Ces éléments changent tout pour la suite.
- Deux origines, deux prises en charge
Rupture traumatique : sur un tendon jusque-là sain, suite à un accident ou une chute. Elle nécessite un avis chirurgical sans délai, surtout chez une personne active.
Rupture dégénérative : liée à l’usure du tendon avec le temps. Les symptômes sont variables et peuvent changer au fil des mois. Un traitement médical est essayé en premier.
- Le traitement médical d’abord, pendant 6 mois
Pour une rupture dégénérative, le traitement dit « médico-fonctionnel » (antalgiques, rééducation, adaptation des gestes du quotidien) est proposé pendant au moins 6 mois avant même d’envisager une opération.
La chirurgie n’est discutée que si, après ces 6 mois, la gêne dans les gestes du quotidien persiste ou si la douleur reste invalidante.
- Même une rupture complète n’impose pas l’opération
C’est un point important : toutes les ruptures, y compris les ruptures complètes (« transfixiantes »), ne relèvent pas automatiquement de la chirurgie.
La décision dépend de la gêne réellement ressentie, pas seulement de l’image vue à l’échographie ou à l’IRM.

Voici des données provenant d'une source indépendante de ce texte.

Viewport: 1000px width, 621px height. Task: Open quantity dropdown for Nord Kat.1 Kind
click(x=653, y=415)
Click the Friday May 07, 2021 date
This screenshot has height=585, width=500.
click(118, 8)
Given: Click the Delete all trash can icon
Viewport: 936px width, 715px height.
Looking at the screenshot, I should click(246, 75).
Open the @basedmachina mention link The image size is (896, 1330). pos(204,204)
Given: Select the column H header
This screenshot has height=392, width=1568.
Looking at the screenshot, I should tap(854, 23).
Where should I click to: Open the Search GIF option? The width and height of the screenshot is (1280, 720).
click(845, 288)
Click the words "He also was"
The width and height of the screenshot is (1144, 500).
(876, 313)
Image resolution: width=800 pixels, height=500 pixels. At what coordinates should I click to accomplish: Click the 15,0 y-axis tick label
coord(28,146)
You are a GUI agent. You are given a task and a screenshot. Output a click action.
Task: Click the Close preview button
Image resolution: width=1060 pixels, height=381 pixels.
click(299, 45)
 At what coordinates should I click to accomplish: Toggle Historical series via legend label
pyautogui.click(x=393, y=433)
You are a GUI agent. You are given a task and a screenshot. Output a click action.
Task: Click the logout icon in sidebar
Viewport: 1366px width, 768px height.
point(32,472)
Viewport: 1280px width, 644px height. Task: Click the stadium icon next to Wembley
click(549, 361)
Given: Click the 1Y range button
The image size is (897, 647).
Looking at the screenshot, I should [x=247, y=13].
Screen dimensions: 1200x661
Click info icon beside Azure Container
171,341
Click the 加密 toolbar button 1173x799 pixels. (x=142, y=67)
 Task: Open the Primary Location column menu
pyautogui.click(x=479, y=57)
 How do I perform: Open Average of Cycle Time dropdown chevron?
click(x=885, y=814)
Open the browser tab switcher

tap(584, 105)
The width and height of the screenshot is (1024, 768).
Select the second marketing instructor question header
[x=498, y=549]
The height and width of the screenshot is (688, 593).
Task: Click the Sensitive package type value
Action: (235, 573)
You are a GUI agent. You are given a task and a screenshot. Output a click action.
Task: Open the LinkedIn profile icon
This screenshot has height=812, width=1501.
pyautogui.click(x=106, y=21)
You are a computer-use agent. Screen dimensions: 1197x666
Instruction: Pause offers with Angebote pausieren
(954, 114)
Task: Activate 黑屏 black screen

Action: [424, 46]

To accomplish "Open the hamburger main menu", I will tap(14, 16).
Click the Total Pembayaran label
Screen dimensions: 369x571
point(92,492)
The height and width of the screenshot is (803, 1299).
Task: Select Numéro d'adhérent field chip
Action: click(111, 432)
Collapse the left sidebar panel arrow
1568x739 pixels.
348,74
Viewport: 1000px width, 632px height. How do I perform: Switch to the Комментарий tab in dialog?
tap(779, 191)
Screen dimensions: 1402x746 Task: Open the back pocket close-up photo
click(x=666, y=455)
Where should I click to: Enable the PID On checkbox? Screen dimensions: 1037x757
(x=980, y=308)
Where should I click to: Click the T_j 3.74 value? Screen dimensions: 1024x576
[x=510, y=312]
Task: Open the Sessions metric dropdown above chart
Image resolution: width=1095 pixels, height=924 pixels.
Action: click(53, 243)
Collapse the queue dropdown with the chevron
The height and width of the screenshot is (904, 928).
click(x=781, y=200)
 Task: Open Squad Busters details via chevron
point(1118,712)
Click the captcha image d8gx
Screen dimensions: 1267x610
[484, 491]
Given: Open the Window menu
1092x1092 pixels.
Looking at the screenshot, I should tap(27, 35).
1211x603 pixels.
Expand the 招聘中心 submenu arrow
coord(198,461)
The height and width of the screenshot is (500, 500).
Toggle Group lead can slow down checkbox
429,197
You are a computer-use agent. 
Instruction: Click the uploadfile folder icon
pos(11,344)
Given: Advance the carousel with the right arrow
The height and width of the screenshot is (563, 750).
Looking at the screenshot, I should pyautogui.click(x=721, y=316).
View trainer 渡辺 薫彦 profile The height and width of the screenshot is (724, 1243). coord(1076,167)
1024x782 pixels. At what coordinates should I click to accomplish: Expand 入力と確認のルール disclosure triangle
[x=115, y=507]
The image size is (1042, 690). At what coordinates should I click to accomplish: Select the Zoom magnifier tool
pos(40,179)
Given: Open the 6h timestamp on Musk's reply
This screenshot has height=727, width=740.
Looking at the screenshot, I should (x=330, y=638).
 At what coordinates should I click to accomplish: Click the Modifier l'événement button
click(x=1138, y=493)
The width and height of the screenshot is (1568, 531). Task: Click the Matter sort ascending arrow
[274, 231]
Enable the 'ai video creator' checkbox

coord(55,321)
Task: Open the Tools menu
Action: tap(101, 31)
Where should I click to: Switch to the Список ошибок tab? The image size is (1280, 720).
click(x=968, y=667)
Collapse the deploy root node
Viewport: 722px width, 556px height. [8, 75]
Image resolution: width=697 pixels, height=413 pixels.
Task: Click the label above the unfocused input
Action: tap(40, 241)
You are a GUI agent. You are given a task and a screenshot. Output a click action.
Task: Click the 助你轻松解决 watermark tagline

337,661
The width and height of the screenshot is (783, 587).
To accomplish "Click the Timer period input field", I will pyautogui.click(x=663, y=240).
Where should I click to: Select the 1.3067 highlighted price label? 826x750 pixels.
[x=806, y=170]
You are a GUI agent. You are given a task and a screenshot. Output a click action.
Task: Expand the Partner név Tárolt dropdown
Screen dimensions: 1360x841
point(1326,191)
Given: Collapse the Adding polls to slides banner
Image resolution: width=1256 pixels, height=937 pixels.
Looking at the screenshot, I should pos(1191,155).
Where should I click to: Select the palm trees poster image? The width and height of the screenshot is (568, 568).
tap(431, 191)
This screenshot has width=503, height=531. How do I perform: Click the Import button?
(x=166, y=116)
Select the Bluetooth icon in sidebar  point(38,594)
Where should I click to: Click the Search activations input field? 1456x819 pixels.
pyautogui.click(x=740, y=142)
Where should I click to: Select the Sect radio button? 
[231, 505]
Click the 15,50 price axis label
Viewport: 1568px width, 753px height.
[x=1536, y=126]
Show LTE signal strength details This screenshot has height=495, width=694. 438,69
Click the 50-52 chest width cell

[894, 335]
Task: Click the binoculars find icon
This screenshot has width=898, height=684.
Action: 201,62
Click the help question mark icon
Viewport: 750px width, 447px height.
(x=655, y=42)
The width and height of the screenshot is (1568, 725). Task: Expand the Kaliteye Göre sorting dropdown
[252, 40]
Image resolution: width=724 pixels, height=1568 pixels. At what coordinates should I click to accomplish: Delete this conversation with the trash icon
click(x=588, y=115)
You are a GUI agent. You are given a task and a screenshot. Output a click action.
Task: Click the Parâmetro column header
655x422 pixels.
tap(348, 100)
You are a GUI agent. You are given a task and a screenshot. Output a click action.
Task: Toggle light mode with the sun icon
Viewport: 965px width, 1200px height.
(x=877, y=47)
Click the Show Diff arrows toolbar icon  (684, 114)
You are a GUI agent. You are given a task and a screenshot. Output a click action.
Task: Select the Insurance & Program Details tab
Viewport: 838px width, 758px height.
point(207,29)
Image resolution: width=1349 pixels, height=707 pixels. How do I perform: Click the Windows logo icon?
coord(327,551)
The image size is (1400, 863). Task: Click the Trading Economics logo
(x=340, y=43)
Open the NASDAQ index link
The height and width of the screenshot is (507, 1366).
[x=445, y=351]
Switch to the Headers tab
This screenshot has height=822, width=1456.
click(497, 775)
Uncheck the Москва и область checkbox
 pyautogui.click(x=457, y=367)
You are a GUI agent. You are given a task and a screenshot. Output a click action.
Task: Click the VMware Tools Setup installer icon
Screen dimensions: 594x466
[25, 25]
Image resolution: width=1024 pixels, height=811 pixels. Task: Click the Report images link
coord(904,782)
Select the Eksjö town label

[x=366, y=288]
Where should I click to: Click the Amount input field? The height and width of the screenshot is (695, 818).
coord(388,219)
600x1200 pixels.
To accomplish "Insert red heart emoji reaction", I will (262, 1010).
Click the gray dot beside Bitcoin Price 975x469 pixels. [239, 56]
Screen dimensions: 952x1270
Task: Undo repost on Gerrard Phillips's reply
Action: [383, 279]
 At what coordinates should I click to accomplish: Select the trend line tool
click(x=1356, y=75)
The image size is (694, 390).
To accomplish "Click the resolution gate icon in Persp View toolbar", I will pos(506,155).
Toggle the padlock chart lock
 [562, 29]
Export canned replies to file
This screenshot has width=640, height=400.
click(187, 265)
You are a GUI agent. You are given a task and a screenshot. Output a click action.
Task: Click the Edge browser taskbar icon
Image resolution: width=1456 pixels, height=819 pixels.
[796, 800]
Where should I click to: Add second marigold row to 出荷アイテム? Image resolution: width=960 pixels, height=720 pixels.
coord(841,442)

5.Une décision qui regarde la personne, pas que l’épaule
Avant de poser une indication opératoire, le patient est évalué dans sa globalité : son mode de vie, son contexte personnel et professionnel sont pris en compte.
Les situations complexes bénéficient d’une prise en charge à plusieurs professionnels.
- Quand on opère
La technique de référence répare le tendon sur son point d’attache d’origine.
Elle est le plus souvent réalisée par arthroscopie (petites incisions, caméra).
D’autres gestes peuvent être associés selon les cas, mais pas systématiquement.
- La rééducation, avant et après
En cas de chirurgie, la rééducation est indispensable, avant comme après l’intervention. Le protocole dépend du geste réalisé et suppose une bonne coordination entre le kinésithérapeute et le chirurgien, avec un partage clair des informations (compte-rendu opératoire, précautions à respecter).
L’auto-rééducation, faite par le patient lui-même, tient une place importante, en particulier jusqu’au 3e mois.
- Après l’opération
Une imagerie de contrôle n’est pas systématique après la chirurgie. Elle n’est demandée qu’en cas d’évolution qui ne se passe pas comme prévu.
Cet article a été rédigé à titre d’information, sur la base de la fiche « Prise en charge des tendinopathies rompues de la coiffe des rotateurs : place de la chirurgie », adoptée par le Collège de la Haute Autorité de Santé le 2 juillet 2026.
Source : Haute Autorité de Santé (HAS), fiche « Recommander les bonnes pratiques », 2026.